▸ What is needed
Copy out exactly the stretch of the listing below that begins at the line containing "#aplicar (168, 2424)" and ends at the line containing "#asistentes fiscales (231, 2424)", and copy nothing outside it.
== Records shown
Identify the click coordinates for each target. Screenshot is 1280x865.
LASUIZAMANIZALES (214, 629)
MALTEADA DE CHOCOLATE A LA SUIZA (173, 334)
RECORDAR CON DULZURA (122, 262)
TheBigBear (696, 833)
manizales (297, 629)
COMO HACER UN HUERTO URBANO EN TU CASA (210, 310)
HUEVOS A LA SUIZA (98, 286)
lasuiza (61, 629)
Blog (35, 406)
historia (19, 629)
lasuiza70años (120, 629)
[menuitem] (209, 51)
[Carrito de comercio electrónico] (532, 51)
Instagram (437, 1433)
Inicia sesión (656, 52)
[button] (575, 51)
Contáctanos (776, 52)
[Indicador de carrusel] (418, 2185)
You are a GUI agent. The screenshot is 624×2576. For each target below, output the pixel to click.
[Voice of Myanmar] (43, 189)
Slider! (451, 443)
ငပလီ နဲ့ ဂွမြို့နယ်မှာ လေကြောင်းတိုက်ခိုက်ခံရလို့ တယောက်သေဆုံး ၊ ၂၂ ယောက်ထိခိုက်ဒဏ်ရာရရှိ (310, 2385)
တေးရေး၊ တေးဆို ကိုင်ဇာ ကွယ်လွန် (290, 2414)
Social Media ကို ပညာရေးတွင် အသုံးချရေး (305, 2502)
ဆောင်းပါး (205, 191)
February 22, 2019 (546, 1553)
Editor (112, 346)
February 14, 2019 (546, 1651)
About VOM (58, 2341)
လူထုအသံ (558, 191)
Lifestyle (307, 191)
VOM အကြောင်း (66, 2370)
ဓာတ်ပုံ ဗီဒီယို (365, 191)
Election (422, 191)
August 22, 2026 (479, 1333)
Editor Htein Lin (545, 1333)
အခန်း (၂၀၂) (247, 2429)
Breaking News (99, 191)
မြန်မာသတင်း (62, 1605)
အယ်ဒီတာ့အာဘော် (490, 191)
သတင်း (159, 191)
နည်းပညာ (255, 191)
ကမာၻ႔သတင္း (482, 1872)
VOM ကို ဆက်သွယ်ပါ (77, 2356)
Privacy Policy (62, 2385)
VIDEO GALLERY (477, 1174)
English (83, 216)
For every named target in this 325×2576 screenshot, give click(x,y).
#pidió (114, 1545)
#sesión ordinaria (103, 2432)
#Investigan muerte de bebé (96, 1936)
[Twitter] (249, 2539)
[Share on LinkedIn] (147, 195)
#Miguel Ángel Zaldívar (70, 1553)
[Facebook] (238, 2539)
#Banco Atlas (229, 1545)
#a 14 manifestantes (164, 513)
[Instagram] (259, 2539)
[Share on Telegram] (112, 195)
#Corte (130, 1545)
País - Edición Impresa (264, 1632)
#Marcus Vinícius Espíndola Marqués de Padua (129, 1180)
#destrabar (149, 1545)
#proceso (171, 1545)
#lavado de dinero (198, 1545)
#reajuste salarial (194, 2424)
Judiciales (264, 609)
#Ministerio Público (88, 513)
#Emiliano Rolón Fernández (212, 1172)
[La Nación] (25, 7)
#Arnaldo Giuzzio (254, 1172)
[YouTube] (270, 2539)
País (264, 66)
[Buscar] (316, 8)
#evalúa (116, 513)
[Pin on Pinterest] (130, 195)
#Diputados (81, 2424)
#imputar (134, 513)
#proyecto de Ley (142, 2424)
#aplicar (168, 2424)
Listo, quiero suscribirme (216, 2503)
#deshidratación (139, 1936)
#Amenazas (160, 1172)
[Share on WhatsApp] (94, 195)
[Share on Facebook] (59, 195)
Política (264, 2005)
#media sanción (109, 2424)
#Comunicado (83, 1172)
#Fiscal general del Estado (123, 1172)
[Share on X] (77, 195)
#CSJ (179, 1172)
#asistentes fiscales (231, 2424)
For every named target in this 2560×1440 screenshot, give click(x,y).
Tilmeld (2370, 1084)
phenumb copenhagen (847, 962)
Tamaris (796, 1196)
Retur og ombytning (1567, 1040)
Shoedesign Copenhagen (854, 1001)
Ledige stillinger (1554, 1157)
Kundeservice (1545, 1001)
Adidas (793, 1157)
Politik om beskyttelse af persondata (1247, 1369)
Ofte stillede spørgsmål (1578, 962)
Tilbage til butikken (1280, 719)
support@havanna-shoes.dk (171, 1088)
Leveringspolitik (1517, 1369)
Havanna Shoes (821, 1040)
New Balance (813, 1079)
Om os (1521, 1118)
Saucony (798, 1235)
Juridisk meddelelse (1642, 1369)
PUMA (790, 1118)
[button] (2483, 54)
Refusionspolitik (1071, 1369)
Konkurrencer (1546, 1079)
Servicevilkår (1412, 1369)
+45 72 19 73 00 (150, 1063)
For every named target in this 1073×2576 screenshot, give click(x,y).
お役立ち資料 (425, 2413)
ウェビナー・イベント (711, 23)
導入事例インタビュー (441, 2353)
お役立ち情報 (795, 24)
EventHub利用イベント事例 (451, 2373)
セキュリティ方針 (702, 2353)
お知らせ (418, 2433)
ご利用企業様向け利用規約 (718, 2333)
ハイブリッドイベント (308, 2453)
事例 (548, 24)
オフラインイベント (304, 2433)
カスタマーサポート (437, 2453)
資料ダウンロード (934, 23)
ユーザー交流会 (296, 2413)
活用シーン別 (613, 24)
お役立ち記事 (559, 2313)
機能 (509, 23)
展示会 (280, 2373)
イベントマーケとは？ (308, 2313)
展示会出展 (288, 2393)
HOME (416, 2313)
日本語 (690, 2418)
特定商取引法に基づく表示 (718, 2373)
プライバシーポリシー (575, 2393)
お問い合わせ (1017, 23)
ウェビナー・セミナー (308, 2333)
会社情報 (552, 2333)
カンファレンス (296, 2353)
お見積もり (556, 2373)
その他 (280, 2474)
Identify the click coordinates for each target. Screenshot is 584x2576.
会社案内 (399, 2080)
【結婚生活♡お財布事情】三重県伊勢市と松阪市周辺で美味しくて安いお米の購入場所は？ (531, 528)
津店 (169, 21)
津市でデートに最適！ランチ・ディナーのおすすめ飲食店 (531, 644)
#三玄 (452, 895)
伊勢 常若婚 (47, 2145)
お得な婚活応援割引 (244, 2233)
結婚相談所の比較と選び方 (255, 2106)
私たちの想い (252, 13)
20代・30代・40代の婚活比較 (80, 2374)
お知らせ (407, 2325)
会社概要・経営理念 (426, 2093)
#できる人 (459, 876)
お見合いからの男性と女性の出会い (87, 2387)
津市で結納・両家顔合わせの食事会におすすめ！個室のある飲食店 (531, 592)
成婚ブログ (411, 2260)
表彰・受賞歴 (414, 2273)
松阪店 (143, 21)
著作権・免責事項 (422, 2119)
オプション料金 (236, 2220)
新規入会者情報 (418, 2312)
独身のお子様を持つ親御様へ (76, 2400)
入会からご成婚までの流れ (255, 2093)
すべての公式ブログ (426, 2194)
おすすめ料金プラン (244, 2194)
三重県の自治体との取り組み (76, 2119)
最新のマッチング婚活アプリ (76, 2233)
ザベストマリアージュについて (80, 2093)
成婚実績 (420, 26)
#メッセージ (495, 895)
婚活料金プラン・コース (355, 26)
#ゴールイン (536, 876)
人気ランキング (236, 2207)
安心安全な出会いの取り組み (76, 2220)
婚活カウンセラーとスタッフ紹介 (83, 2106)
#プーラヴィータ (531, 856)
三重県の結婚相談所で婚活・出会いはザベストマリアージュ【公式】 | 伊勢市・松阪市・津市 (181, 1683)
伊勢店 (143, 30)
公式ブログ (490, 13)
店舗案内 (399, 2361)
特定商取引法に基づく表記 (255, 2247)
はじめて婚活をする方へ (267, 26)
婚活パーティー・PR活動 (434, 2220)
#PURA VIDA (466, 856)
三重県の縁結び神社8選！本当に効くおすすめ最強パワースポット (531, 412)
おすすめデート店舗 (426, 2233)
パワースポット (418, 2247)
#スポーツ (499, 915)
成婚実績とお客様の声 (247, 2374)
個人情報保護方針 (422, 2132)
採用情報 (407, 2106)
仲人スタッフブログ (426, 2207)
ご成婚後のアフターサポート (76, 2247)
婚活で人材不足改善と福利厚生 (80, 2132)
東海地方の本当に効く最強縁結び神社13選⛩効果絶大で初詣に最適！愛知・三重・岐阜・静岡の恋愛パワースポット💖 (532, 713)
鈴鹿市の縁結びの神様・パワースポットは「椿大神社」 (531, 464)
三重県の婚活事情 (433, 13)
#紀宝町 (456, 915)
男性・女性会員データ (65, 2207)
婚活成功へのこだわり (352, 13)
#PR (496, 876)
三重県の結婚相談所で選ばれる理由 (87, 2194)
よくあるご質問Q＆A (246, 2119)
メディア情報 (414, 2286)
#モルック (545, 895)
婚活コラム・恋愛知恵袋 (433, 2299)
====
▸ Expected answer
#aplicar (168, 2424)
Listo, quiero suscribirme (216, 2503)
#deshidratación (139, 1936)
#Amenazas (160, 1172)
[Share on WhatsApp] (94, 195)
[Share on Facebook] (59, 195)
Política (264, 2005)
#media sanción (109, 2424)
#Comunicado (83, 1172)
#Fiscal general del Estado (123, 1172)
[Share on X] (77, 195)
#CSJ (179, 1172)
#asistentes fiscales (231, 2424)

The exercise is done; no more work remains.